The Setup
This site runs on Hugo (v0.155.1 extended) with the github-style theme. It’s deployed automatically to GitHub Pages
via GitHub Actions
whenever I push to the main branch. Simple, fast, and developer-friendly.
But here’s where it gets interesting: I’m not writing most of the code myself. Instead, I’m collaborating with AI.
Claude: The Architect
When I need to make structural changes—like adding a new Tutorials section, creating custom layouts, or overhauling the navigation—I turn to Claude. Claude doesn’t just write code; it understands context. I can describe what I want in plain English, and it generates Hugo templates, updates multiple files, and even explains what it changed and why.
For example, when I wanted to create a “Popular Content” section on the homepage that pulls from both Posts and Tutorials, I simply asked. Claude:
- Updated the
overview.htmlpartial to combine both content types - Limited the display to the 2 most recent items
- Added metadata (content type, tags, creation date) to each item
- Used relative URLs throughout
All in one go. No trial and error. No hunting through Hugo documentation for hours.
Copilot: The Helper
While Claude handles the big architectural decisions, GitHub Copilot lives in VS Code and helps with the smaller stuff—autocompleting function names, suggesting HTML structures, and filling in repetitive patterns. It’s like having a pair programmer who knows what you’re about to type before you do.

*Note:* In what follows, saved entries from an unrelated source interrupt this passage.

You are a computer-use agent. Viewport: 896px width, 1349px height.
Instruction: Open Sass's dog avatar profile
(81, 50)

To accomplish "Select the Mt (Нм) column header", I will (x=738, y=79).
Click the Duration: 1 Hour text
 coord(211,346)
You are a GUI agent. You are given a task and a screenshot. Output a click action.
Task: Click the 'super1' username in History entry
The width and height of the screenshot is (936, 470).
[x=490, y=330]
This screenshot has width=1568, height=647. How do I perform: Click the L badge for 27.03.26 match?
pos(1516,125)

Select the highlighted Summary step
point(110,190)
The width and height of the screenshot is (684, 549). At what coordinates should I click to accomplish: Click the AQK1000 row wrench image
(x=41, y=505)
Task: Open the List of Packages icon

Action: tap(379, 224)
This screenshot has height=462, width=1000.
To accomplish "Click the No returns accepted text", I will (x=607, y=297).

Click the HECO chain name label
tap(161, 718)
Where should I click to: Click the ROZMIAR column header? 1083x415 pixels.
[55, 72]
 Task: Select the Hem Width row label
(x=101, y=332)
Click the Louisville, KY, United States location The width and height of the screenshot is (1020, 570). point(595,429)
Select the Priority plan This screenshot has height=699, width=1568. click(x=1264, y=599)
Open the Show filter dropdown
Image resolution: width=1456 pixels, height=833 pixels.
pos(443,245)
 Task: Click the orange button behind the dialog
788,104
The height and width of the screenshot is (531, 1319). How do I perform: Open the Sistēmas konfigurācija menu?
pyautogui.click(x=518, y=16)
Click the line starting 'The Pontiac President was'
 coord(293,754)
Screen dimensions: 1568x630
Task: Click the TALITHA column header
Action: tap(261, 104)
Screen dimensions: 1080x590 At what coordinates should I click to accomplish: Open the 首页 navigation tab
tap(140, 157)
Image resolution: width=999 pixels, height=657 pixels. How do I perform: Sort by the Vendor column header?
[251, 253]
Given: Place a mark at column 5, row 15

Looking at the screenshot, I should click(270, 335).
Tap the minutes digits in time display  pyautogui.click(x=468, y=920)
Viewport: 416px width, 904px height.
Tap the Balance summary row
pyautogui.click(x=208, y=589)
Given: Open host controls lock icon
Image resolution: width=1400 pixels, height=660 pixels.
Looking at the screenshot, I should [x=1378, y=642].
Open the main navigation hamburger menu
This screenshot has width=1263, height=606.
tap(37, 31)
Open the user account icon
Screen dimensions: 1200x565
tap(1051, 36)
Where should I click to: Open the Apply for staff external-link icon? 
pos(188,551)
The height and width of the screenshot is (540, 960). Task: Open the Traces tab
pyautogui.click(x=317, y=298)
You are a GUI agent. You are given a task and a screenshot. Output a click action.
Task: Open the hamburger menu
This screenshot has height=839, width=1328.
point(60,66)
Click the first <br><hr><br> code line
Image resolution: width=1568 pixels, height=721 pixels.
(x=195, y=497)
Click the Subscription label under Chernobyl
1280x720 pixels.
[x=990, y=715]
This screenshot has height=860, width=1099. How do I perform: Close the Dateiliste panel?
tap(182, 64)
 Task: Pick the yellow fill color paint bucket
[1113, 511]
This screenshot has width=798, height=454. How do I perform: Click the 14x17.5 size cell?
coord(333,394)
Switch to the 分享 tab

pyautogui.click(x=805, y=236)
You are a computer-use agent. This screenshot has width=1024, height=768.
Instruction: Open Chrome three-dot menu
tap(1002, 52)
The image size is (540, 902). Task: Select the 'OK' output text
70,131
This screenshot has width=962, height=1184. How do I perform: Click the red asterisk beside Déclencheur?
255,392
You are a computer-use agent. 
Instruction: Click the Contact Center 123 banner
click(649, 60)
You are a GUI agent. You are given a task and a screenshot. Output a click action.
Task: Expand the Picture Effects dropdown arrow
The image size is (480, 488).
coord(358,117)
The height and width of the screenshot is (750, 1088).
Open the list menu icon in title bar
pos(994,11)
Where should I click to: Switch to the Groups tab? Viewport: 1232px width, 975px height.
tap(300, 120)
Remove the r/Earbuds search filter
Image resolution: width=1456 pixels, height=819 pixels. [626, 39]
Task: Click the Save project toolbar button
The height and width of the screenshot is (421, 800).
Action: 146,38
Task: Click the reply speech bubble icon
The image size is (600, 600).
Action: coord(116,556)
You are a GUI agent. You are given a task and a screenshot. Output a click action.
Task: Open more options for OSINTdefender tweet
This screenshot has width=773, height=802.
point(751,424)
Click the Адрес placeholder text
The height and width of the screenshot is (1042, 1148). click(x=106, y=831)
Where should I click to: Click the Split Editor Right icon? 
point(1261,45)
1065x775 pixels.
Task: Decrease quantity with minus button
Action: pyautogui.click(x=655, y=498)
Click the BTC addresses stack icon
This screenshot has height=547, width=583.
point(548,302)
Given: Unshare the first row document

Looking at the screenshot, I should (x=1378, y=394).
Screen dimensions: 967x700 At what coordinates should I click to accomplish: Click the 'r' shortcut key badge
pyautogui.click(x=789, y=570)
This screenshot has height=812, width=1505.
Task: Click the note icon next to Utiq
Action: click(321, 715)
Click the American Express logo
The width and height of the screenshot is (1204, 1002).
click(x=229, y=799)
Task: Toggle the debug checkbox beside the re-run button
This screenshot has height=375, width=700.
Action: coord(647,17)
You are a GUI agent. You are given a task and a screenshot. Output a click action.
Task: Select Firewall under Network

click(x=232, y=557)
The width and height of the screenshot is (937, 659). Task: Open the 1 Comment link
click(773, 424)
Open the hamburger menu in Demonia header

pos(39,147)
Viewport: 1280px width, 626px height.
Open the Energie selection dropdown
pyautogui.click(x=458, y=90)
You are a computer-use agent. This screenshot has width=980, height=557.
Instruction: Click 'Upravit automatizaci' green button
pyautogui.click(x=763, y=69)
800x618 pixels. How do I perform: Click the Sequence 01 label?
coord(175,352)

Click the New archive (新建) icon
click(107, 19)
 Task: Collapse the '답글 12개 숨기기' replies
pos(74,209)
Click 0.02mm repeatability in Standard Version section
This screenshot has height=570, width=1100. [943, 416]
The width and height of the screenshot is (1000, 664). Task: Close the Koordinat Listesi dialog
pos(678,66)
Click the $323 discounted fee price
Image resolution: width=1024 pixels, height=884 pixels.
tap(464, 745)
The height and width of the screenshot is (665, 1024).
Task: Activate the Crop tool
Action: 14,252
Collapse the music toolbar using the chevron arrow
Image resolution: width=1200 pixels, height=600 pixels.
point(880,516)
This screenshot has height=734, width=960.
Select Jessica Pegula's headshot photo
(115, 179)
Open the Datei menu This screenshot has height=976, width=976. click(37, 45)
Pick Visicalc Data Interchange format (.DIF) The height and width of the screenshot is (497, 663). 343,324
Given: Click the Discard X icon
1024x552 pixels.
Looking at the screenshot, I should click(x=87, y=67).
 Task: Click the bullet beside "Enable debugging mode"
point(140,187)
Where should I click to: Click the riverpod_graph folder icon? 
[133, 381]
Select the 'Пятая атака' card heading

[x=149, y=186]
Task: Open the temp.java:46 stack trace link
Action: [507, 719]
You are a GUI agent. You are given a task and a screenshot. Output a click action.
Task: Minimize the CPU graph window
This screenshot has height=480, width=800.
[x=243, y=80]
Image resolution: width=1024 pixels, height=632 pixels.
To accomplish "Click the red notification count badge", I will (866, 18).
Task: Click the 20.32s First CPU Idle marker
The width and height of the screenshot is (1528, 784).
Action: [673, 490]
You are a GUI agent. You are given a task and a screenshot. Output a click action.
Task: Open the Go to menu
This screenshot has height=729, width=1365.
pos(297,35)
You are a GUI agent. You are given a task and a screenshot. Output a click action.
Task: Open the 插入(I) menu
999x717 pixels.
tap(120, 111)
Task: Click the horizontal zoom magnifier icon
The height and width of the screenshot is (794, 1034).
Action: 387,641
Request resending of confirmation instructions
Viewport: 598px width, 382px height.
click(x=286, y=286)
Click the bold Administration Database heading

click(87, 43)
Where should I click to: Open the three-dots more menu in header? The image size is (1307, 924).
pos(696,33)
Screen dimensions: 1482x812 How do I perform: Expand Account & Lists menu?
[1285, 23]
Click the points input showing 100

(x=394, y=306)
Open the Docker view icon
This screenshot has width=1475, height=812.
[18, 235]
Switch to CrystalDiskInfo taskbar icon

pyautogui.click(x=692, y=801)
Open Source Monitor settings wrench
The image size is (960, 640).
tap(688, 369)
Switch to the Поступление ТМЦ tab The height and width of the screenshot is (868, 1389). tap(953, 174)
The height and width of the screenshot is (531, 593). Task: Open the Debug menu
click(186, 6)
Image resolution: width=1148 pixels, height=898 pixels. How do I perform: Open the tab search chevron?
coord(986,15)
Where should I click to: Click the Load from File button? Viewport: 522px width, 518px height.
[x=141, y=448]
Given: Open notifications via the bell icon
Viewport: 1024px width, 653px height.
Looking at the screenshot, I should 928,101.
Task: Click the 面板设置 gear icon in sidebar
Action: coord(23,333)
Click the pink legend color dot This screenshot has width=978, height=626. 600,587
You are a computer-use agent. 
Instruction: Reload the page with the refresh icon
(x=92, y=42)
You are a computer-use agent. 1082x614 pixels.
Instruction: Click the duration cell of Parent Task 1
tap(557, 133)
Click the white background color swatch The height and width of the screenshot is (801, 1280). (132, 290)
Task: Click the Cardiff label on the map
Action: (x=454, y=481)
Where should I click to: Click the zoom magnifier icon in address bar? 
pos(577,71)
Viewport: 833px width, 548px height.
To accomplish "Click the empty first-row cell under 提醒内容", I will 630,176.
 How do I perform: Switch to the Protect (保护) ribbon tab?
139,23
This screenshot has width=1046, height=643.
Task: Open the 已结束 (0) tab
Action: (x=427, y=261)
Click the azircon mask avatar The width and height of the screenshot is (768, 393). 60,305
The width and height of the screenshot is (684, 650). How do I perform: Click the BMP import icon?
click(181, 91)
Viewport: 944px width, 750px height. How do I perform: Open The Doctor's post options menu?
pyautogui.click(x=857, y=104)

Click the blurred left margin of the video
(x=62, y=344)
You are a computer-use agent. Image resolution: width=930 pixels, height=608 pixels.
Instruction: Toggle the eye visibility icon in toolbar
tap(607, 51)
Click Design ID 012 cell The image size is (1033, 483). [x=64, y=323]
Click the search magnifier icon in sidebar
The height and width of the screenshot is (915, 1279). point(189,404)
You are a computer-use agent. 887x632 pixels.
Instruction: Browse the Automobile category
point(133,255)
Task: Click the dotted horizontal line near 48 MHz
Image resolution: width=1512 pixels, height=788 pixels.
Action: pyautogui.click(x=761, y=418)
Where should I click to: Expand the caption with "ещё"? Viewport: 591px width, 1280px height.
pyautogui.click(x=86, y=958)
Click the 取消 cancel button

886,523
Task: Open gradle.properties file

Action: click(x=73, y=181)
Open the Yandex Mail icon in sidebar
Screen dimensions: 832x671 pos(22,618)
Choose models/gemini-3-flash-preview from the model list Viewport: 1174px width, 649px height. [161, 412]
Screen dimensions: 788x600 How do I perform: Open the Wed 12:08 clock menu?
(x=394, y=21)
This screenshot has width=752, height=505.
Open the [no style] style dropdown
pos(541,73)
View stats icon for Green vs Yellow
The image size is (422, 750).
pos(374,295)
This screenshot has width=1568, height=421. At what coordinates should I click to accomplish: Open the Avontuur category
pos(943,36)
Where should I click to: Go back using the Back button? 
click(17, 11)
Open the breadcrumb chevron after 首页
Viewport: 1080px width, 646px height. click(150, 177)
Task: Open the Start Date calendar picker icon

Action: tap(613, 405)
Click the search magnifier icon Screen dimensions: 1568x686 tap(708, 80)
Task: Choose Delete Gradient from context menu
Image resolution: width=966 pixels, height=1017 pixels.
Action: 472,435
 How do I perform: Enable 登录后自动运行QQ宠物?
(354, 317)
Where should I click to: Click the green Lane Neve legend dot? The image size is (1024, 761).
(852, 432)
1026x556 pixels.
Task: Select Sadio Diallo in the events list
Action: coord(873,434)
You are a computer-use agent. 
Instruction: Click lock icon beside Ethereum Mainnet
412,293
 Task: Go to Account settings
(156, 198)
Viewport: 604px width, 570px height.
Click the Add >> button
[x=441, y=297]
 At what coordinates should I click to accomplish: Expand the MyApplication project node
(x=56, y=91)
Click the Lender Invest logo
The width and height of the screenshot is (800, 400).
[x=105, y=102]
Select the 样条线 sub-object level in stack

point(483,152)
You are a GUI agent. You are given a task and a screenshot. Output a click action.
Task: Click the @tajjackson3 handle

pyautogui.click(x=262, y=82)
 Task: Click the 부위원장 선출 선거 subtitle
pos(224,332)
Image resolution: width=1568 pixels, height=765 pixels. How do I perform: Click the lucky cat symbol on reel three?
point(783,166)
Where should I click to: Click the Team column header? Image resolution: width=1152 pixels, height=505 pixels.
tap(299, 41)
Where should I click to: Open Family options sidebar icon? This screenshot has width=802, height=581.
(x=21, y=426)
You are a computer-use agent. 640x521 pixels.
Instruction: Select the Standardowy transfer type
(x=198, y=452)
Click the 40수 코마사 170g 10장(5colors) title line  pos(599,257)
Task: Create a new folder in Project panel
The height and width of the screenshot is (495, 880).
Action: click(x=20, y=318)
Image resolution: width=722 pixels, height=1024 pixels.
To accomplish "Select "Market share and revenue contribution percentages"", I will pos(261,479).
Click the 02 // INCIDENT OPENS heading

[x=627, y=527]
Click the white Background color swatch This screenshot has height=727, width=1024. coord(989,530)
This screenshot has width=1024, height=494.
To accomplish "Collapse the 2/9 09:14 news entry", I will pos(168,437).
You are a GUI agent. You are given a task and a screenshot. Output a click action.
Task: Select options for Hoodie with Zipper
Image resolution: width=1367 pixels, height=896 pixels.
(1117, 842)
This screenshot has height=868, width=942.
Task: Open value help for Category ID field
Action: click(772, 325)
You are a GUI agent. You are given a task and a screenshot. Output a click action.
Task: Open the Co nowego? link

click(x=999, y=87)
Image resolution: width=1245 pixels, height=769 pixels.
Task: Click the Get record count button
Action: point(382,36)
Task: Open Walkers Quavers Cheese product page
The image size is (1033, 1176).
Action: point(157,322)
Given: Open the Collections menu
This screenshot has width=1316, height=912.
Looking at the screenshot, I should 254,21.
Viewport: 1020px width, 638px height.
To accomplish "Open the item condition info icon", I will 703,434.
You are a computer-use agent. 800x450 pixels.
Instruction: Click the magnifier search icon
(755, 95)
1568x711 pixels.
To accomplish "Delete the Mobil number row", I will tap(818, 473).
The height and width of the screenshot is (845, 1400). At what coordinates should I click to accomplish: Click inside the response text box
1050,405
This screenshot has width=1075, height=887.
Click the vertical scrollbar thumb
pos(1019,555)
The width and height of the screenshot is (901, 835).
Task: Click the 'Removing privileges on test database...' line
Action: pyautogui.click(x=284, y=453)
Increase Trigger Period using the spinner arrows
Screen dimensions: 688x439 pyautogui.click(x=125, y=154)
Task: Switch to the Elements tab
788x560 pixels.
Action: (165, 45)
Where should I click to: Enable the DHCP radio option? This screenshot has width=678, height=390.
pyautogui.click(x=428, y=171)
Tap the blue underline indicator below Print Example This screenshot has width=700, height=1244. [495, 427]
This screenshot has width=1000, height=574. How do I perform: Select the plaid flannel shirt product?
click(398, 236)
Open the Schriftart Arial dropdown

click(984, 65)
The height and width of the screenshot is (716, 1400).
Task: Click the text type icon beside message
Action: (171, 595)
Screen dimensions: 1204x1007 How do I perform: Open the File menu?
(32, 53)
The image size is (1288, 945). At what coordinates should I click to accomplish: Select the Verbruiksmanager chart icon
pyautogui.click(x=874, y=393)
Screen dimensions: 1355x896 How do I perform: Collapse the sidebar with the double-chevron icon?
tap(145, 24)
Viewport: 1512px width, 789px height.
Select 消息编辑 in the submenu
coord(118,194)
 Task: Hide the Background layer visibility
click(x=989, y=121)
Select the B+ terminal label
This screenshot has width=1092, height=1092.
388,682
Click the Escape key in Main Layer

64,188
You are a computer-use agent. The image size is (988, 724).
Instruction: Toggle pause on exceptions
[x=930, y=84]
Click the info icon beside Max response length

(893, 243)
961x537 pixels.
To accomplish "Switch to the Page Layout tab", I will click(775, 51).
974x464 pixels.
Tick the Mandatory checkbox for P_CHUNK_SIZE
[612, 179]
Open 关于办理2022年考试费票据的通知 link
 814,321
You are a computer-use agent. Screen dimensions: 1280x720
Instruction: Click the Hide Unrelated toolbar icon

Copilot really shines when I’m writing Markdown content or tweaking CSS. It’ll suggest entire paragraphs, code blocks, or style rules based on the context of what I’m working on. It’s not perfect, but it’s fast, and it keeps me in the flow.
The Workflow
Here’s how a typical session looks:
- I describe what I want to Claude in natural language
- Claude generates the code, often touching multiple files at once
- I review the changes and test locally with
hugo server -D - Copilot assists with tweaks as I refine details
- I push to GitHub, and the site updates automatically
It’s collaborative, iterative, and surprisingly efficient.
What This Means
I’m not a Hugo expert. I don’t have every template syntax memorized. But I don’t need to be. The AI handles the boilerplate, the cross-file coordination, and the “how do I do this in Hugo” questions. I focus on what I want the site to do, and the tools figure out the how.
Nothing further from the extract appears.